Consigne de travail - Prolongez le récit sur les souvenirs de lycée et les faux certificats médicaux en reprenant juste après sa dernière phrase.

Soit que les surveillants nous faisaient trop confiance, soit qu’ils s’en foutaient complètement, je ne fus jamais pris sur le fait, même la fois où, à court de « marchandise », je ne trouvai sous la main qu’un formulaire d’ordonnance médicale d’hôpital que je rédigeai comme certificat et réussis à berner le surveillant qui délivrait les billets de rentrée en classe.

Une autre fois, c’était un certificat de pédiatre. A seize ans, c’était tout de même un peu gros de se faire passer pour un môme. Mais, sentant la perplexité du surveillant qui étudiait un peu trop attentivement mon certificat, je devançais ses objections en ajoutant, dégoulinant de candeur, que c’était le médecin de la famille et que nous étions habitués à lui depuis l’enfance. Ça marchait toujours.

Mais le coup le plus tordu, je l’avais joué à un camarade de classe que je n’aimais pas beaucoup. Il avait fait l’école buissonnière deux ou trois jours et n’avait réussi à se procurer qu’un rapport médical d’hospitalisation. Je n’en avais jamais rempli de pareil. D’abord, je refusai. Mais une patiente insistance doublée d’un billet de cinq dinars eurent raison de ma réticence, de mes scrupules et de mon antipathie pour lui. Les affaires sont les affaires.

Mais, comme les affaires ne font jamais oublier les griefs personnels, je me débrouillai pour laisser une anomalie dans l’espoir qu’il se fît prendre. Comme motif d’hospitalisation, je lui inscrivis une commotion cérébrale, persuadé qu’on allait inévitablement avoir des doutes en constatant qu’il reprenait l’école quelques jours à peine après un traumatisme aussi grave. Ils n’y ont vu que du feu ! Pourquoi a-t-il fallu qu’ils soient tous nuls en français ?!!

Quelques années plus tard, j’étais alors étudiant à l’université, je décidai un jour de faire une visite au lycée. Ce fut un moment d’émotion intense. J’avais avec les lieux un rapport quasi sensoriel. Autant les gens m’intimidaient, autant les lieux apaisaient mon âme de poète. Pas les lieux sans âme, faits de clinquant de mauvais goût des constructions modernes.

La voûte ostensiblement poreuse d’une vieille mosquée, le vieux portail stoïque d’une maison antique, l’air chargé d’histoire d’une Zaouia oubliée des hommes. J’échangeai des mots avec les murs décrépis, avec les lézardes dans le sol de la cour, avec les carreaux des fenêtres et les poignées des portes fermées. Puis avec le surveillant général, feu Abdelaziz. Il ne m’aimait pas beaucoup et je le lui rendais bien. Aussi crâneur que moi, je détestais surtout lorsqu’il me lançait à la cantonade :

-Tu vas arrêter de faire le pitre ? Avec des « r » grasseyés dignes d’un authentique parigot.

Extraits de liste -
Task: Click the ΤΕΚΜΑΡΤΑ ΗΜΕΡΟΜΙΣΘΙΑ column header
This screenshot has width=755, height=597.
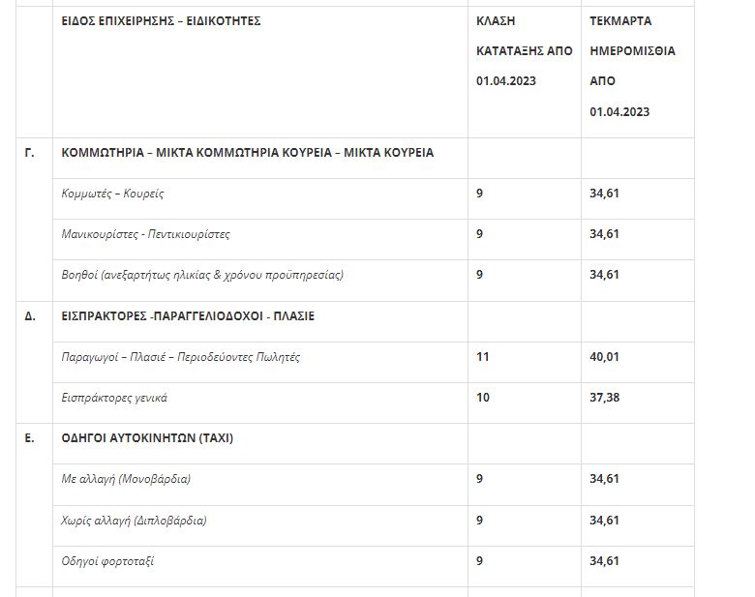Action: pyautogui.click(x=632, y=65)
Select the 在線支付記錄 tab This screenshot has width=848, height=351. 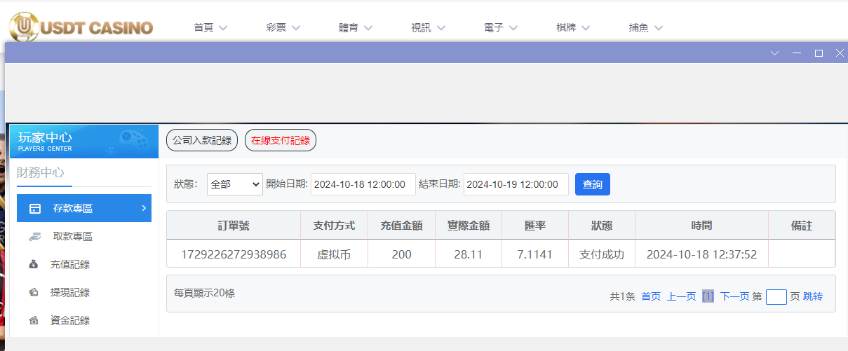click(x=281, y=140)
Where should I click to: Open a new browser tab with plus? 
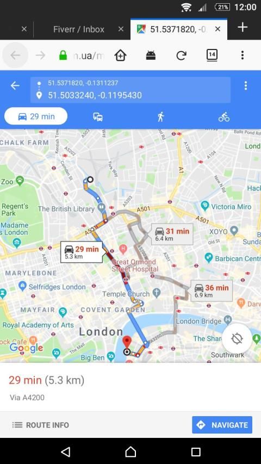tap(243, 28)
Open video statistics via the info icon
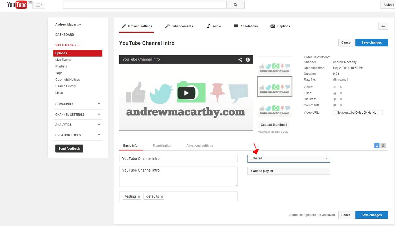Screen dimensions: 395x226 248,59
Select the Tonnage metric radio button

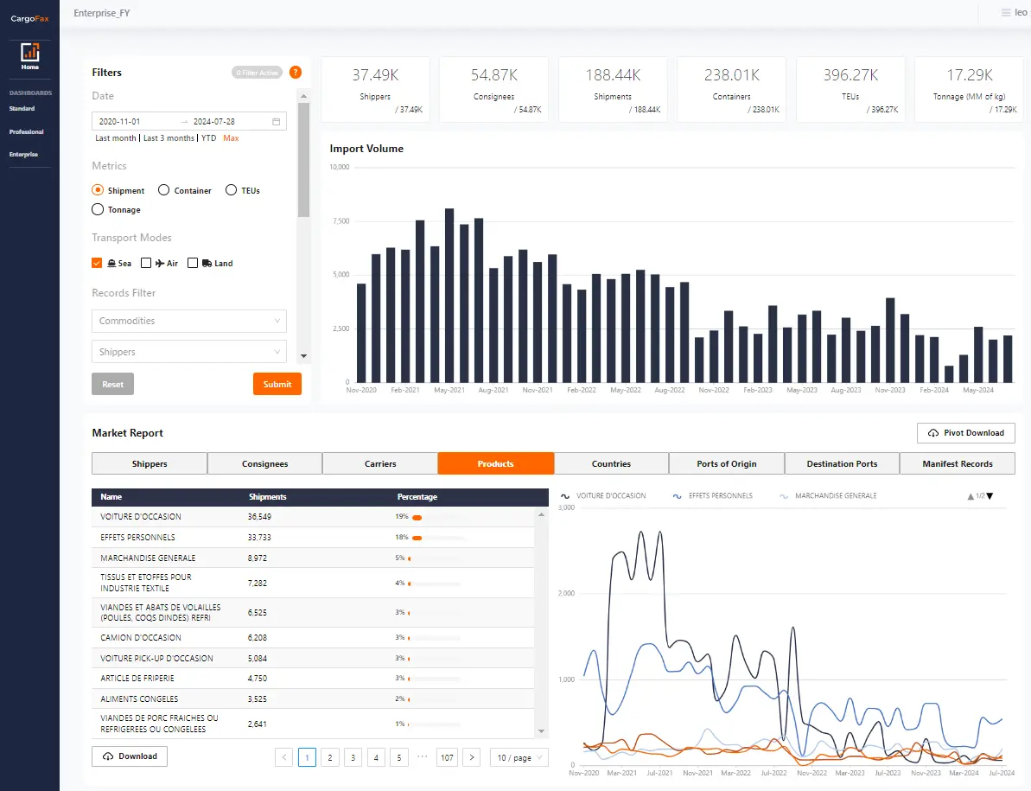[x=98, y=209]
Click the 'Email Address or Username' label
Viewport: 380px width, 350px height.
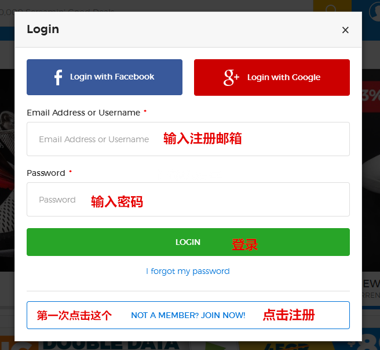83,113
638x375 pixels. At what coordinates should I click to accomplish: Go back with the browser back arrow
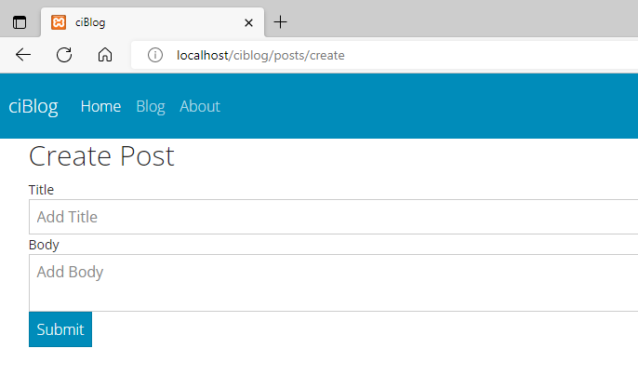pyautogui.click(x=23, y=55)
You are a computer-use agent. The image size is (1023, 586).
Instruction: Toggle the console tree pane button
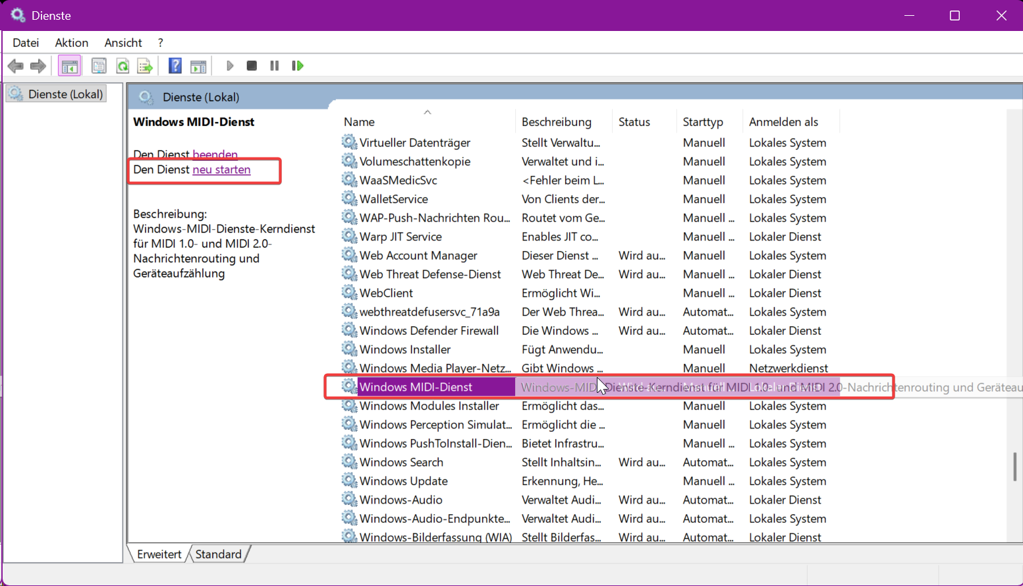tap(69, 66)
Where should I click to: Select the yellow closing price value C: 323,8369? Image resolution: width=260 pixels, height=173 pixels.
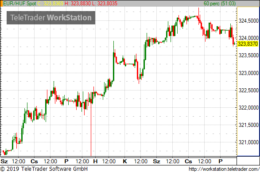pos(50,4)
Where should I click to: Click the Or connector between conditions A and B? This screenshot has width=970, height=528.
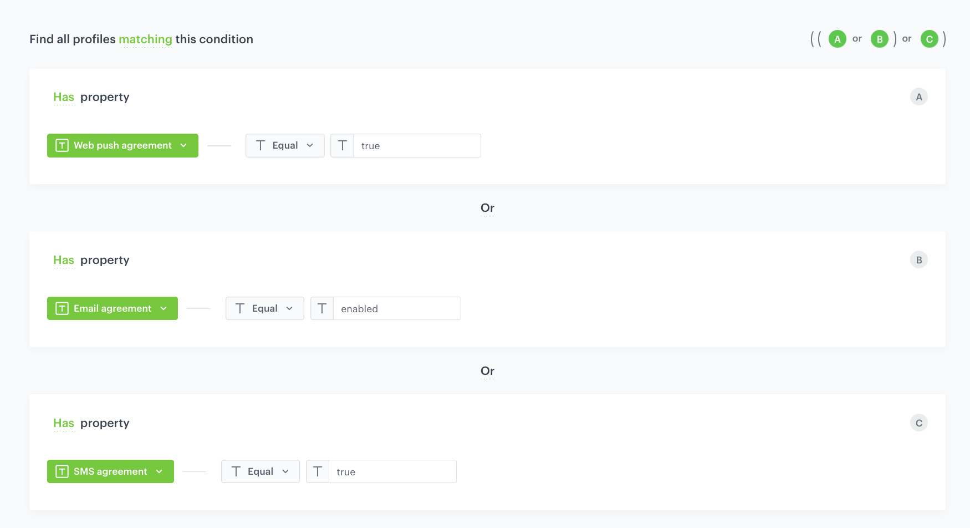[487, 207]
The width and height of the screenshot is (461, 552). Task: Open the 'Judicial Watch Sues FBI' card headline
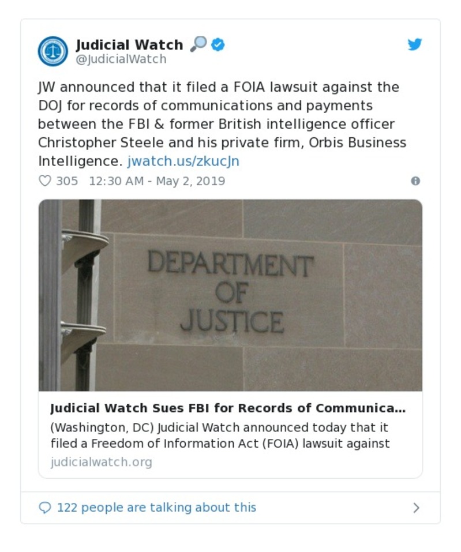[x=228, y=408]
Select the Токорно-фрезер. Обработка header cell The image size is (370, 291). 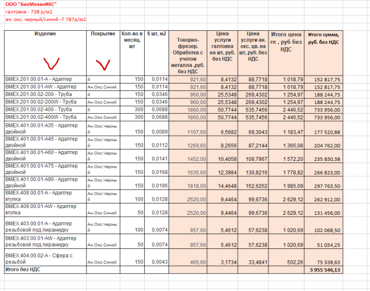click(188, 53)
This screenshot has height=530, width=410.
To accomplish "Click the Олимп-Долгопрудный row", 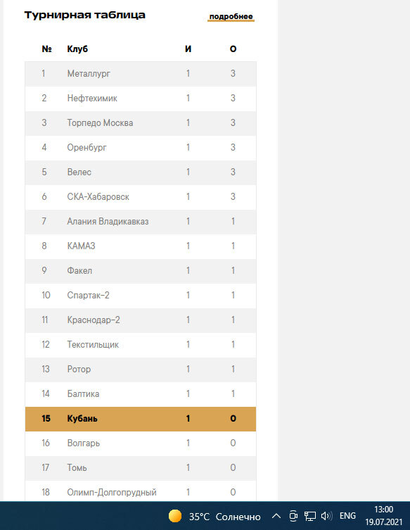I will [141, 491].

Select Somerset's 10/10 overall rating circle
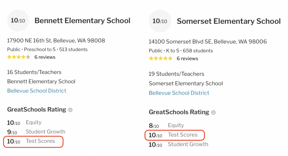tap(160, 21)
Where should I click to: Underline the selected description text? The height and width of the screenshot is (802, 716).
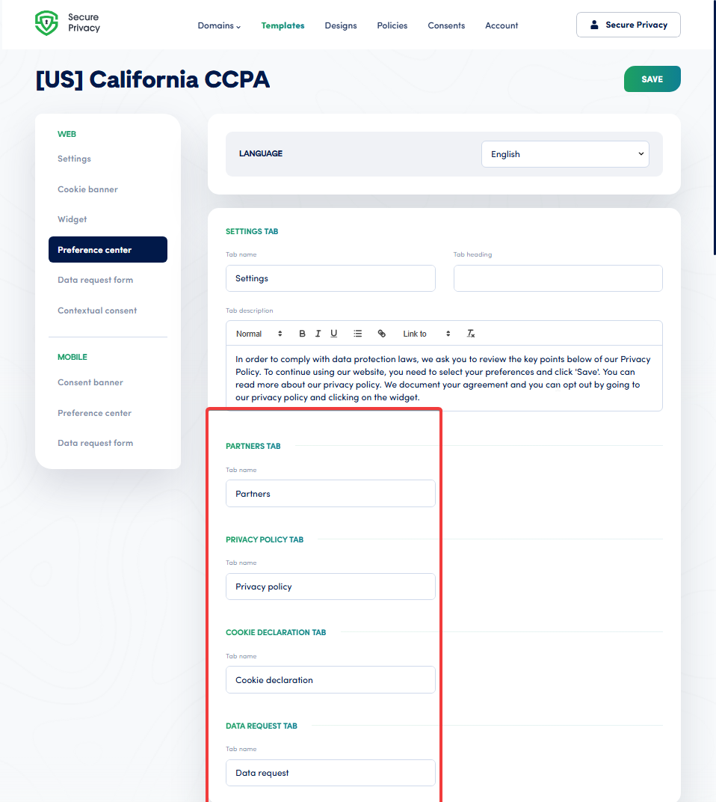(333, 334)
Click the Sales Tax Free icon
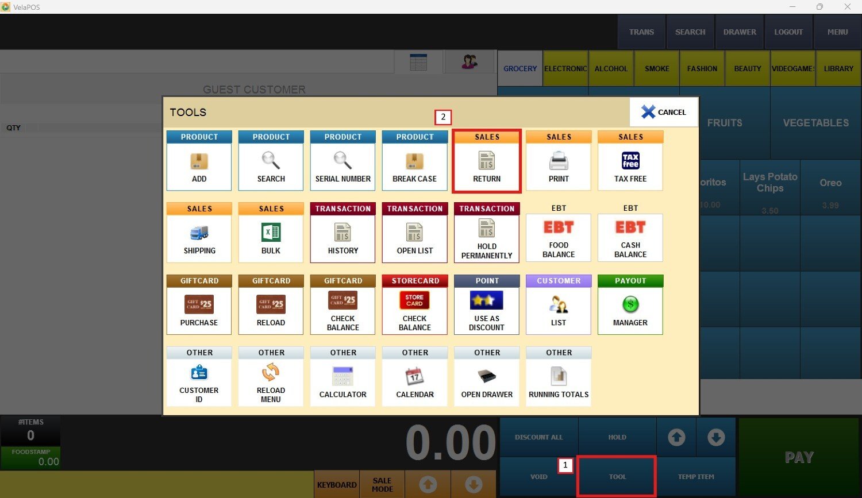Viewport: 862px width, 498px height. pos(630,161)
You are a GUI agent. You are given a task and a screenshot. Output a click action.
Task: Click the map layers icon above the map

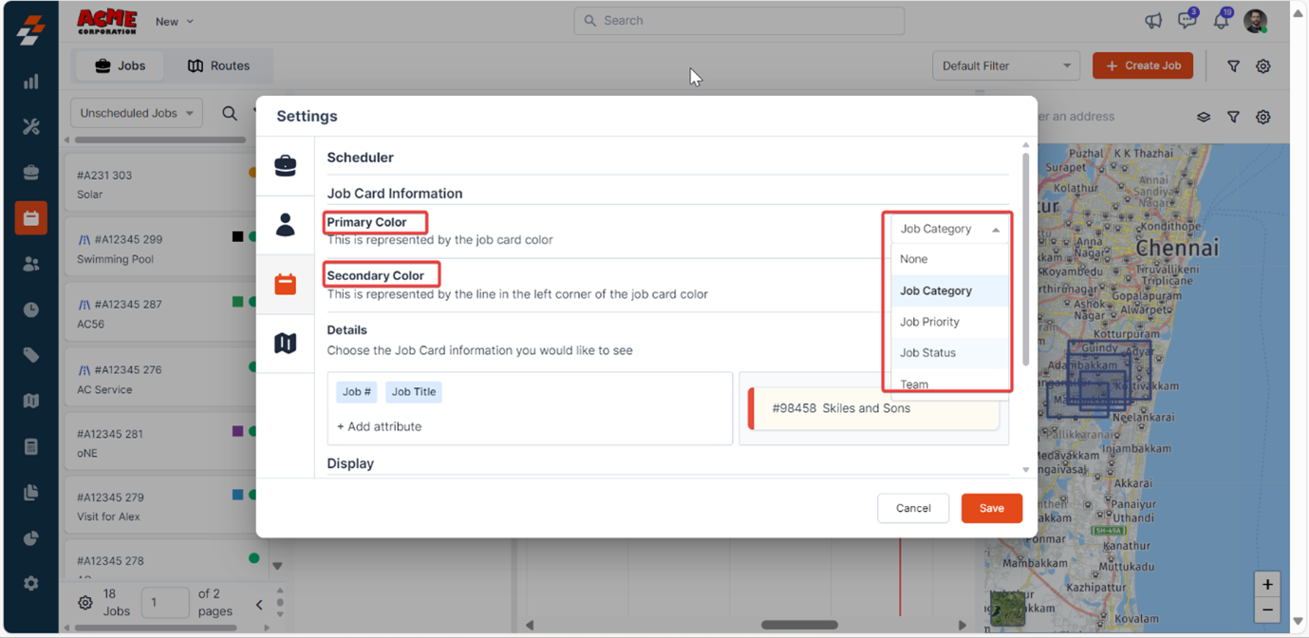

Réponse attendue -
Faire le pitre, moi ! Si tu te voyais espèce de guignol !

Mais ce jour-là il ne fut nullement question de querelles fratricides. Il fut réellement content et amusé de me voir. Nous prîmes un café à la buvette chez ce bon oncle Allala comme on l’appelait, que Dieu ait pitié de son âme. Il me proposa ensuite d’aller à son bureau, ce que j’acceptai avec empressement vu que je ne m’étais jamais aventuré dans le saint des saints en dépit de mes innombrables bourdes.

Il ouvrit un gigantesque casier, y farfouilla quelques minutes puis en tira un dossier assez volumineux qu’il me tendit en souriant étrangement.

-Qu’est-ce que c’est ? Dis-je, intrigué.

-L’ensemble de tes chefs-d’œuvre me répondit-il avec le même sourire, juste un peu plus accentué.

-Mes vieux bulletins de notes ? Demandai-je malicieusement.

-Non, p’tit con, plutôt les faux certificats dont tu t’es servi pour berner ce cher monsieur Chedly. Ne crois pas que j’ai été dupe de tes embrouilles…

Monsieur Chedly, la crème des surveillants à l’époque. La cinquantaine débonnaire, sans malice. Jamais un mot plus haut que l’autre. Il savait tour à tour être conciliant, compréhensif ou t’envoyer paître calmement, sans la moindre animosité ni hystérie inutile.

J’allais protester, inventer une histoire tordue comme je savais le faire mais son regard amusé, sans la moindre méchanceté ni mauvaise intention m’en dissuada.

A quoi bon ! Il tenait à sa victoire et je n’avais pas le cœur de l’en priver.